**What the task asks:** Across the data below, state how many lines hold "computer", and reply with nothing but that number.

**Data:**
####################

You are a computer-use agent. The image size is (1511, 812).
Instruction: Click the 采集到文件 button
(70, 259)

####################

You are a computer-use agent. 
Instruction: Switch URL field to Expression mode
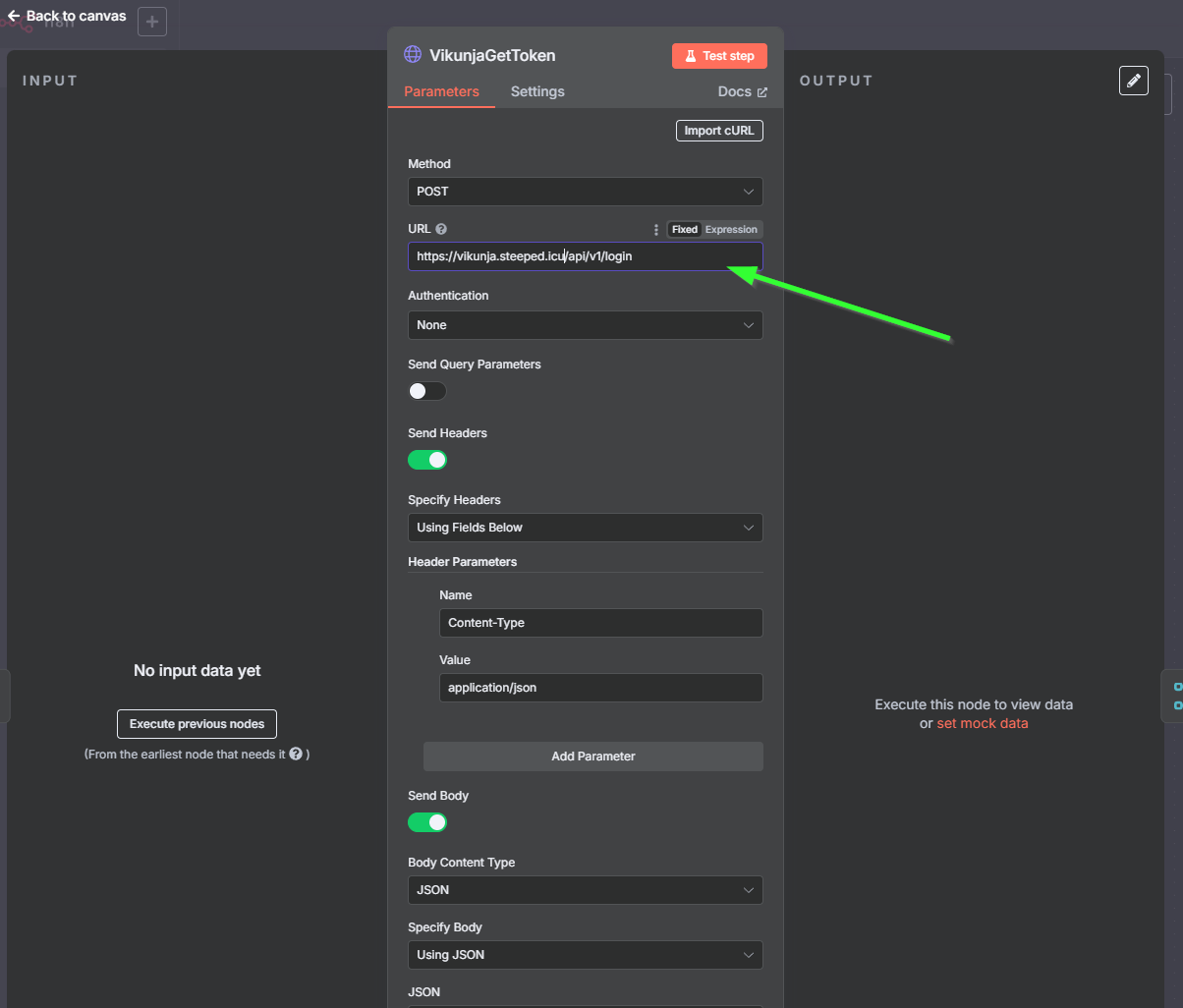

####################

**Reply:** 2